**SET TASK**
Report every line of the listing below that contains the string "section", copying each such line in full.

**DATA ROWS**
####

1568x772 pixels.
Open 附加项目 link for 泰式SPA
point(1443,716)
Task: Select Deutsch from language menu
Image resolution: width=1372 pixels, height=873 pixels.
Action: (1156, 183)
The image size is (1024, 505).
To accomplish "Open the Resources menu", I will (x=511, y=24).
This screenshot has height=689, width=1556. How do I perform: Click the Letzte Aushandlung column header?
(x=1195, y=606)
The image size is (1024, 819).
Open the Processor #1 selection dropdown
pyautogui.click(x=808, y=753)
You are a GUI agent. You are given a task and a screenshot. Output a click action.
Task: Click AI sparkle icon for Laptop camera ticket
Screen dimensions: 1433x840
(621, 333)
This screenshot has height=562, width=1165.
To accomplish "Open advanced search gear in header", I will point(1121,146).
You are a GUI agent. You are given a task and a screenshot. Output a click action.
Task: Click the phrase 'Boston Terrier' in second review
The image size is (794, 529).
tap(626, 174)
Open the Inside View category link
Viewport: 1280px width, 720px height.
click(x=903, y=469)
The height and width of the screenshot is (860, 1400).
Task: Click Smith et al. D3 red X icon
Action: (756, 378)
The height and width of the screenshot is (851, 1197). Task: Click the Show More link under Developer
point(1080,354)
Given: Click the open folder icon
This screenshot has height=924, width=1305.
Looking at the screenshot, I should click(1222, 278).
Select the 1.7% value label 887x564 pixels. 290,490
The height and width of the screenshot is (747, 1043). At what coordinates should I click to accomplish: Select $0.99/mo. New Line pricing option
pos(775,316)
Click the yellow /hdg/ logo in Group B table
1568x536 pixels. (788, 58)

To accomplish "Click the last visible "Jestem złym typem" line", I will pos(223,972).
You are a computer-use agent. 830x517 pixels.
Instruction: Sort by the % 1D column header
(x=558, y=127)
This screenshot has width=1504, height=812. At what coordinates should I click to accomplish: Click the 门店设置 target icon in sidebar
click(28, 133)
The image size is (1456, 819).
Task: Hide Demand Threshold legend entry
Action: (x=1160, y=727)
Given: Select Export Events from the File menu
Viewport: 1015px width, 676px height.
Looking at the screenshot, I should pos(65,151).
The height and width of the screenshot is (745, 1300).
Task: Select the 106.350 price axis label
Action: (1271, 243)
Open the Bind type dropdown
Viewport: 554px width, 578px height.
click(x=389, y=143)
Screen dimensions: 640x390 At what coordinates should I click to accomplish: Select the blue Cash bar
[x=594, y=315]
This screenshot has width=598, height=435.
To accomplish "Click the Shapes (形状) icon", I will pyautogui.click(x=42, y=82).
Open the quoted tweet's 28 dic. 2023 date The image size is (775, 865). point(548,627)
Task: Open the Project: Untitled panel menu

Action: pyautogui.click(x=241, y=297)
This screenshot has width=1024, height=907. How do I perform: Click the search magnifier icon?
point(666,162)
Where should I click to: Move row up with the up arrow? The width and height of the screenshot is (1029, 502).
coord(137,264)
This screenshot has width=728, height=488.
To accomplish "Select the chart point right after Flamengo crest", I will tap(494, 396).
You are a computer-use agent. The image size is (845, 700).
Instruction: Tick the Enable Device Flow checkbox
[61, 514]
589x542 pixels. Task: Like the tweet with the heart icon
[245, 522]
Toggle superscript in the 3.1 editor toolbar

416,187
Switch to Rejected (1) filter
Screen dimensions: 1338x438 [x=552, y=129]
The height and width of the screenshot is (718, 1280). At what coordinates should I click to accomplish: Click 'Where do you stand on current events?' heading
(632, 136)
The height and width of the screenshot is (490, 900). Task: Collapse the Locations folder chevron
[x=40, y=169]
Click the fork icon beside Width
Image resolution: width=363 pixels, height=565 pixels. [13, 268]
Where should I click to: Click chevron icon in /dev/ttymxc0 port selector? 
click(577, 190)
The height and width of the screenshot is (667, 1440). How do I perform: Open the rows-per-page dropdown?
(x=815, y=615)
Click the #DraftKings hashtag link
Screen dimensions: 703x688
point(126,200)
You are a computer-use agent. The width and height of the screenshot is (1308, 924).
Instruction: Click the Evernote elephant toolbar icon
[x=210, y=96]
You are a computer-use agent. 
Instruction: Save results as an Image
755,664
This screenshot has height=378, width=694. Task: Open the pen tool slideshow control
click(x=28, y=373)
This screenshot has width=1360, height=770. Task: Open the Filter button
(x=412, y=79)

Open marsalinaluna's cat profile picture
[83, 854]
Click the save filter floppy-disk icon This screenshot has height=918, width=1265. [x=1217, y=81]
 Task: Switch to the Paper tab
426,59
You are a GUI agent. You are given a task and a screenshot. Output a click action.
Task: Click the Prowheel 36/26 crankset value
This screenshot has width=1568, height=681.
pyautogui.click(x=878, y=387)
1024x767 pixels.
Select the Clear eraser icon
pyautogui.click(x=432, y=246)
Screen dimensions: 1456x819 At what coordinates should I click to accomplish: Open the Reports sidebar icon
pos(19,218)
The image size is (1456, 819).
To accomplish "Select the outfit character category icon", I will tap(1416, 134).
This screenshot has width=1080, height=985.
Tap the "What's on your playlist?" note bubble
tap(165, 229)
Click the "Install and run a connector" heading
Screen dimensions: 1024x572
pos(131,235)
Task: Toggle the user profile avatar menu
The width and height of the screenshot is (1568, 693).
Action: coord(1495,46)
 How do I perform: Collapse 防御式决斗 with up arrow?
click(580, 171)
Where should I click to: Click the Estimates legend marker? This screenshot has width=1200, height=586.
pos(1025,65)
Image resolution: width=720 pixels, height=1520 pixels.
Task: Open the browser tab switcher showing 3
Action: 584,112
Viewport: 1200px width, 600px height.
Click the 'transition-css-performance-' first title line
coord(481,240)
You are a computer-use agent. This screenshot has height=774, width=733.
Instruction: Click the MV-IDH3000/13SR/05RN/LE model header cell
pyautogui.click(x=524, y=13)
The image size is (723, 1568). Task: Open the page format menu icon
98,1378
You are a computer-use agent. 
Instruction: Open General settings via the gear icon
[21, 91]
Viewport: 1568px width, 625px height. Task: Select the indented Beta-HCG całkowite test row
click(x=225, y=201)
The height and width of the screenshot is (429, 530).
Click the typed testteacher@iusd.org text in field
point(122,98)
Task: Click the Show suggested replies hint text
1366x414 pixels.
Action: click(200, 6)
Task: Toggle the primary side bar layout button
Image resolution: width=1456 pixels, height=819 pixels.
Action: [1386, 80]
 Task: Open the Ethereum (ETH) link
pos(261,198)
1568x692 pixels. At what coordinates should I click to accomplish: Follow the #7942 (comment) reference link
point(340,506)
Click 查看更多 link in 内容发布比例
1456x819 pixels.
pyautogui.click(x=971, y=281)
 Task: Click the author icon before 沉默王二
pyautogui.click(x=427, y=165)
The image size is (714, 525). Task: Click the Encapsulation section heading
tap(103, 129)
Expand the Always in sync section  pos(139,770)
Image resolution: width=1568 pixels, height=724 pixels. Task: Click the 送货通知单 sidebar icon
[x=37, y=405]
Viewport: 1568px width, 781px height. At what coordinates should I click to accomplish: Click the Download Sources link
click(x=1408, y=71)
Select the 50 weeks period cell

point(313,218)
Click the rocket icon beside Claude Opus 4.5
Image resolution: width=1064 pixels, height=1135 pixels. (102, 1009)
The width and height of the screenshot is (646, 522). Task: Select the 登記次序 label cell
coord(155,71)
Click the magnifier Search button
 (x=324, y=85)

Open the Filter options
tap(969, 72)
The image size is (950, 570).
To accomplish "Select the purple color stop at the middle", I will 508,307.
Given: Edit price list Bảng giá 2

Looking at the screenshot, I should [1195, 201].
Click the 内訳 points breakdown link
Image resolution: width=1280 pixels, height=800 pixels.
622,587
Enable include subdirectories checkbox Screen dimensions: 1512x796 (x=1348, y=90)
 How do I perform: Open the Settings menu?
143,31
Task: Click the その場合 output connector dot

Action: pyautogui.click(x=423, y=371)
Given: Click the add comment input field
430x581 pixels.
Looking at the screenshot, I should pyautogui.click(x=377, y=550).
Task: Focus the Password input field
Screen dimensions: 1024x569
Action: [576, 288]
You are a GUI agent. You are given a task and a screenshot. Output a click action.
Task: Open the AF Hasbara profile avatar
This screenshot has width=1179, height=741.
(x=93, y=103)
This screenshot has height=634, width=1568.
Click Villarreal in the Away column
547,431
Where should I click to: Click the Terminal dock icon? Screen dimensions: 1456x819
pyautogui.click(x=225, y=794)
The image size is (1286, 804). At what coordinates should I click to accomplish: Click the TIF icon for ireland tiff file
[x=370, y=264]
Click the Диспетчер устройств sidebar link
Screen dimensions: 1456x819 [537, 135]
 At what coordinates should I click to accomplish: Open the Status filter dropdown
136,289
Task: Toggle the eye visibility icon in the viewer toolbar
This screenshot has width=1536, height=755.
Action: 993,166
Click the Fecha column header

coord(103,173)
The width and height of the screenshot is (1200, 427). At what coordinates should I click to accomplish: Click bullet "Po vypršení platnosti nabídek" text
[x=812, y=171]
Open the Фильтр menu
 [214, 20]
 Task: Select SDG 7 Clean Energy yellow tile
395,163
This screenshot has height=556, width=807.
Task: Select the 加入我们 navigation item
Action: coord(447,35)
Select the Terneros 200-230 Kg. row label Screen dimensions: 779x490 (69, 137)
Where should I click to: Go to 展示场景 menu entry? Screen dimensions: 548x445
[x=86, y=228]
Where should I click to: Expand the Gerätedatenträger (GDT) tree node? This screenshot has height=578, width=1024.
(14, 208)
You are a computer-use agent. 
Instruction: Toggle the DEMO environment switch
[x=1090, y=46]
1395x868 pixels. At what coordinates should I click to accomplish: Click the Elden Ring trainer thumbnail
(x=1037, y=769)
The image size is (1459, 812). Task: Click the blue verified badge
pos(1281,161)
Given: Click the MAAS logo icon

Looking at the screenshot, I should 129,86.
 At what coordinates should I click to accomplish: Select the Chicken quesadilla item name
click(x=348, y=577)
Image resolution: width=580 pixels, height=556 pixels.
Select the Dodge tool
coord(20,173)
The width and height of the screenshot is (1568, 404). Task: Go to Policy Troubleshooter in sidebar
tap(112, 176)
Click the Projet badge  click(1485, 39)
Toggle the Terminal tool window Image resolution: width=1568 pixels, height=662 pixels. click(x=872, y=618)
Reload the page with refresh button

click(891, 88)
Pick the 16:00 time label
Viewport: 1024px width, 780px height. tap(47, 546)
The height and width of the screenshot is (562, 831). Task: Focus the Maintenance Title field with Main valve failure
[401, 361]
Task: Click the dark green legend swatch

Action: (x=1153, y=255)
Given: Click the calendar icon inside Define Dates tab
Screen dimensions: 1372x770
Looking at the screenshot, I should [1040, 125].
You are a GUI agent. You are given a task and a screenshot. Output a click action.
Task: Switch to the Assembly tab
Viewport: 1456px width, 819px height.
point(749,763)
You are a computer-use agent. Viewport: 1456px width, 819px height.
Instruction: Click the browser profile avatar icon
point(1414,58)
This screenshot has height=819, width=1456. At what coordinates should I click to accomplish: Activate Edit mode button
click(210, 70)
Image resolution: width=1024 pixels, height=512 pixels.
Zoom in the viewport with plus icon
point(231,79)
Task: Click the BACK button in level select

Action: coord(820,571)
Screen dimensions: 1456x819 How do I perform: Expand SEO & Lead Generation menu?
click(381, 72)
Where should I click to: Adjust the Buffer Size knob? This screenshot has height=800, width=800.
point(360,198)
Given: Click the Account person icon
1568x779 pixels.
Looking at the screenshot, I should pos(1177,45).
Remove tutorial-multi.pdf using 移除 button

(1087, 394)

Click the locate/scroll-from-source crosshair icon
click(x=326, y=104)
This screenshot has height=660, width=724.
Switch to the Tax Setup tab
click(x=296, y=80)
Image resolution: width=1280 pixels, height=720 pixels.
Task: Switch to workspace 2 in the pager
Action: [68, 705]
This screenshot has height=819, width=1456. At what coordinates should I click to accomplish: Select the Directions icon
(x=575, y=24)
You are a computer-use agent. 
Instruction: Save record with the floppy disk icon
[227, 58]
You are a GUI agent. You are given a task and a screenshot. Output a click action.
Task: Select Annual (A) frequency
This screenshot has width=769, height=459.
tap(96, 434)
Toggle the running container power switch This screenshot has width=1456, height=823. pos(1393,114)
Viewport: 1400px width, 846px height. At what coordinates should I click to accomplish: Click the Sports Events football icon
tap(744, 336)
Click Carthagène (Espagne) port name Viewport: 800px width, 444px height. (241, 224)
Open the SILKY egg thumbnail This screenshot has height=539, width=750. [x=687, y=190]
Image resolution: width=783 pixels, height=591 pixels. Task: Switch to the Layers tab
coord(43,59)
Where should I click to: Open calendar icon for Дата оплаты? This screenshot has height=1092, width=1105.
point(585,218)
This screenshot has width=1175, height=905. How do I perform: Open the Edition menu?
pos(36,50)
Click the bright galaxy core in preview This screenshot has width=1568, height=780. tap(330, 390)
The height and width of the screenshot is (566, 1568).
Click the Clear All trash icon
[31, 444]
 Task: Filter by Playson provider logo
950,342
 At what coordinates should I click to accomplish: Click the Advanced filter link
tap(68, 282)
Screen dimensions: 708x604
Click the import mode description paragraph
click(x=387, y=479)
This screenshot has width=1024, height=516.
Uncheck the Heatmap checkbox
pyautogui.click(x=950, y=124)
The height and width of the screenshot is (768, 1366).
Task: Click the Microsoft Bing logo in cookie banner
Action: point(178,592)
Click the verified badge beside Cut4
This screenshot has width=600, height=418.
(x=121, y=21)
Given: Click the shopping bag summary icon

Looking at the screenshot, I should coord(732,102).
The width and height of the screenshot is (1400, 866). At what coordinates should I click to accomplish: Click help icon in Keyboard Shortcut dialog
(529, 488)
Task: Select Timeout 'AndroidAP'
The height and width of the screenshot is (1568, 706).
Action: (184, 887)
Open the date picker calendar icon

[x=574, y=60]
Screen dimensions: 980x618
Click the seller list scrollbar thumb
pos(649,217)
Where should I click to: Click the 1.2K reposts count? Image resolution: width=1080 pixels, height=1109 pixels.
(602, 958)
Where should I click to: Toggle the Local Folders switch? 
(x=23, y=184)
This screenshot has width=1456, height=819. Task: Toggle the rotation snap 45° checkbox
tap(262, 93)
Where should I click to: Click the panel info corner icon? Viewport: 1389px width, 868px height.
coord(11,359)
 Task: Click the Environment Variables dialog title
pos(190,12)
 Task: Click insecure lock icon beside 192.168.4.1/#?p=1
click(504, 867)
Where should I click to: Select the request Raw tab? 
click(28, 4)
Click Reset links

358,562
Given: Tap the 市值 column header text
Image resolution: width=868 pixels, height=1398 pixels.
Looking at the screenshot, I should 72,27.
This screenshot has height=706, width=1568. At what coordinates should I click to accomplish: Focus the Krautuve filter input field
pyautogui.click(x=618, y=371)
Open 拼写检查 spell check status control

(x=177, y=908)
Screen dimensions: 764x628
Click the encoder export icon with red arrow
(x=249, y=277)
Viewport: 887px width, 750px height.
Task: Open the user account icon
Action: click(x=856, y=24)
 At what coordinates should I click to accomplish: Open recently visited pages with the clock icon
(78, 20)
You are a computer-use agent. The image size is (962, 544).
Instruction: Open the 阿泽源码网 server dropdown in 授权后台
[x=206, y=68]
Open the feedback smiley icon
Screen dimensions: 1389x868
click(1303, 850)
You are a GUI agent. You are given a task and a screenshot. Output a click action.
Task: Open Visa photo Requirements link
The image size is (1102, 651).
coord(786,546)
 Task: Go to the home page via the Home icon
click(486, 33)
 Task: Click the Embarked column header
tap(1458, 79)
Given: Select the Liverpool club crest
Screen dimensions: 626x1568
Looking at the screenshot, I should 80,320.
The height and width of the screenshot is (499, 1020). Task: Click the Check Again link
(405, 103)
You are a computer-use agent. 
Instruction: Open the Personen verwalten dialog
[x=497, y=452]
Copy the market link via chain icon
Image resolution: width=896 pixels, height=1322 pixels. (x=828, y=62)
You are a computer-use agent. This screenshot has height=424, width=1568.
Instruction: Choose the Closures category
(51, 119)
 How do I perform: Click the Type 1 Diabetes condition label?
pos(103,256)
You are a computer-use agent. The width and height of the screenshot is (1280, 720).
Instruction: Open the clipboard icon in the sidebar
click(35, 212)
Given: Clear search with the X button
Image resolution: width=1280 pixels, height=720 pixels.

####

**OUTPUT**
The image size is (714, 525). Task: Click the Encapsulation section heading
Expand the Always in sync section  pos(139,770)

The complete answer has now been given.